When you specify the PREDPROBS= option, two automatic variables _FROM_ and _INTO_ are included for the single-trial syntax and only one variable, _INTO_, is included for the events/trials syntax. The _FROM_ variable contains the formatted value of the observed response. The variable _INTO_ contains the formatted value of the response level with the largest individual predicted probability.

If you specify PREDPROBS=INDIVIDUAL, the OUTPUT data set contains k additional variables representing the individual probabilities, one for each response level, where k is the maximum number of response levels across all BY groups. The names of these variables have the form IP_xxx, where xxx represents the particular level. The representation depends on the following situations:

  • If you specify the events/trials syntax, xxx is either Event or Nonevent. Thus, the variable that contains the event probabilities is named IP_Event and the variable containing the nonevent probabilities is named IP_Nonevent.

  • If you specify the single-trial syntax with more than one BY group, xxx is 1 for the first-ordered level of the response, 2 for the second ordered level of the response, and so forth, as given in the "Response Profile" table.

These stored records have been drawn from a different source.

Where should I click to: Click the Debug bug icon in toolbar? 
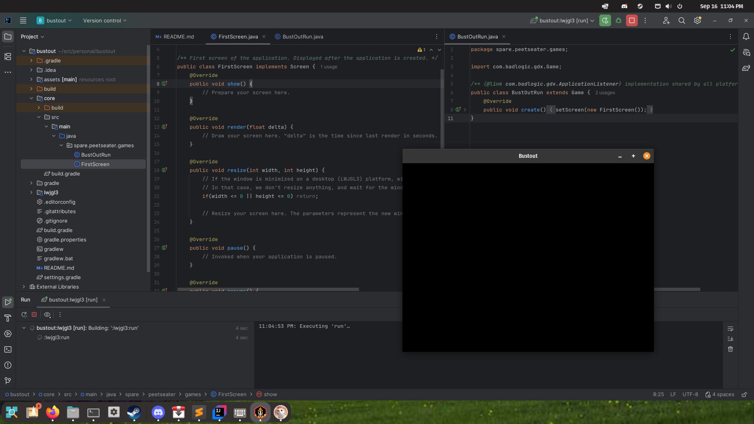pyautogui.click(x=619, y=20)
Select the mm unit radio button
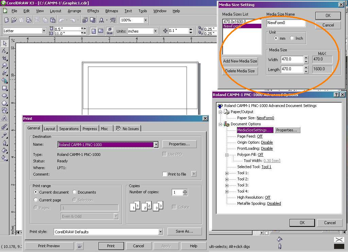Image resolution: width=348 pixels, height=252 pixels. 276,38
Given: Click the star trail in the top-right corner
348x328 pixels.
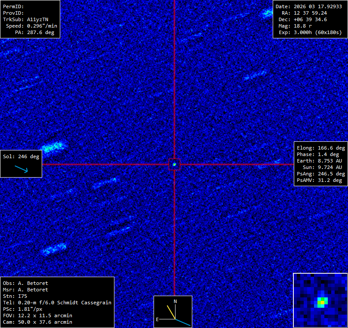Looking at the screenshot, I should (267, 13).
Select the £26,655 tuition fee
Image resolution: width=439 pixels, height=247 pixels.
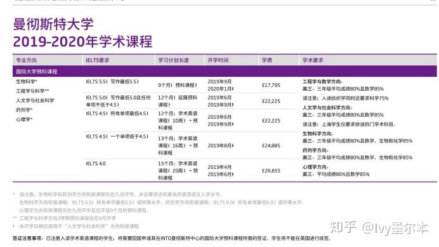click(271, 171)
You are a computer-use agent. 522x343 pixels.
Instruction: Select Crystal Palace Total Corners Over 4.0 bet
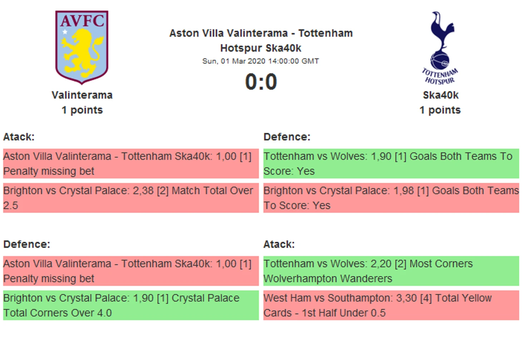(x=131, y=305)
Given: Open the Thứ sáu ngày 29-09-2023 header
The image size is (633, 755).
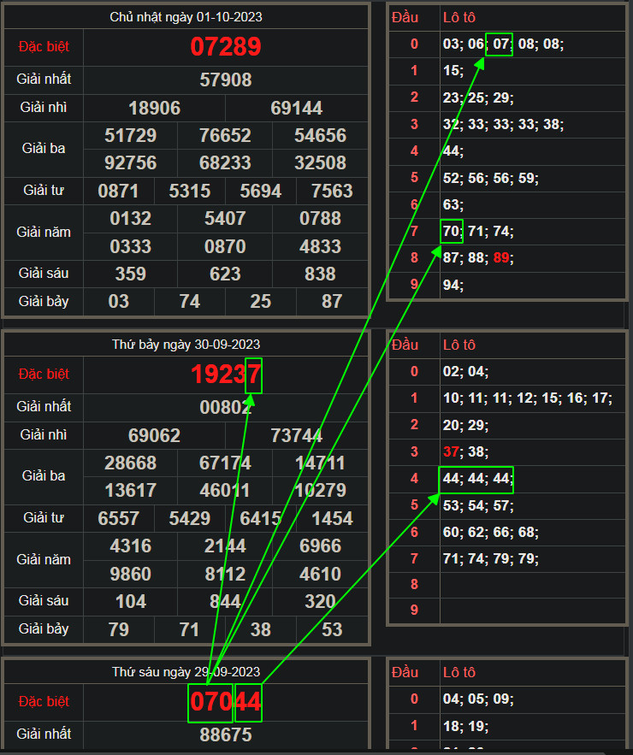Looking at the screenshot, I should [186, 672].
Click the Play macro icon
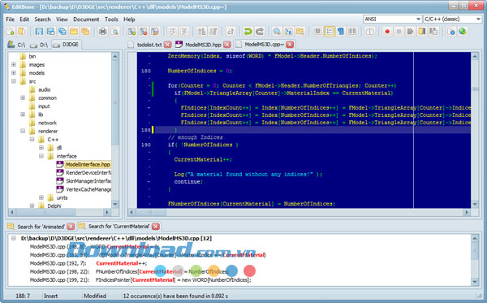 [x=410, y=32]
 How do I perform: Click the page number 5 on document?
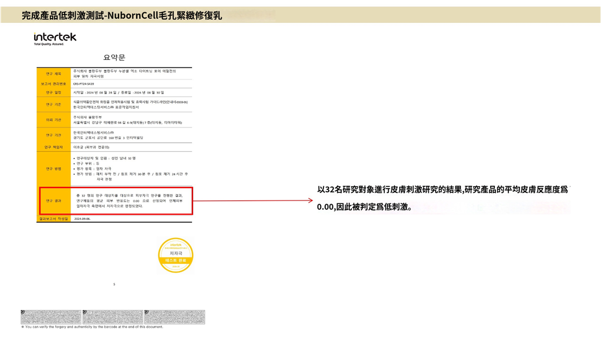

The variable that contains the predicted probabilities Pr(Y=1) is named IP_1, where Y is the response variable. Similarly, IP_2 is the name of the variable containing the predicted probabilities Pr(Y=2), and so on.

  • If you specify the single-trial syntax with no BY-group processing, xxx is the left-justified formatted value of the response level (the value can be truncated so that IP_xxx does not exceed 32 characters). For example, if Y is the response variable with response levels 'None,' 'Mild,' and 'Severe,' the variables representing individual probabilities Pr(Y='None'), Pr(Y='Mild'), and Pr(Y='Severe') are named IP_None, IP_Mild, and IP_Severe, respectively.

If you specify PREDPROBS=CUMULATIVE, the OUTPUT data set contains k additional variables that represent the cumulative probabilities, one for each response level, where k is the maximum number of response levels across all BY groups. The names of these variables have the form CP_xxx, where xxx represents the particular response level. The naming convention is similar to that given by PREDPROBS=INDIVIDUAL. The PREDPROBS=CUMULATIVE values are the same as those output by the PREDICT=keyword, but they are arranged in variables in each output observation rather than in multiple output observations.

If you specify PREDPROBS=CROSSVALIDATE, the OUTPUT data set contains k additional variables representing the cross validated predicted probabilities of the k response levels, where k is the maximum number of response levels across all BY groups. The names of these variables have the form XP_xxx, where xxx represents the particular level. The representation is the same as that given by PREDPROBS=INDIVIDUAL, except that for the events/trials syntax there are four variables for the cross validated predicted probabilities instead of two:

XP_EVENT_R1E

is the cross validated predicted probability of an event when a current event trial is removed.

XP_NONEVENT_R1E

is the cross validated predicted probability of a nonevent when a current event trial is removed.

XP_EVENT_R1N

is the cross validated predicted probability of an event when a current nonevent trial is removed.

XP_NONEVENT_R1N

is the cross validated predicted probability of a nonevent when a current nonevent trial is removed.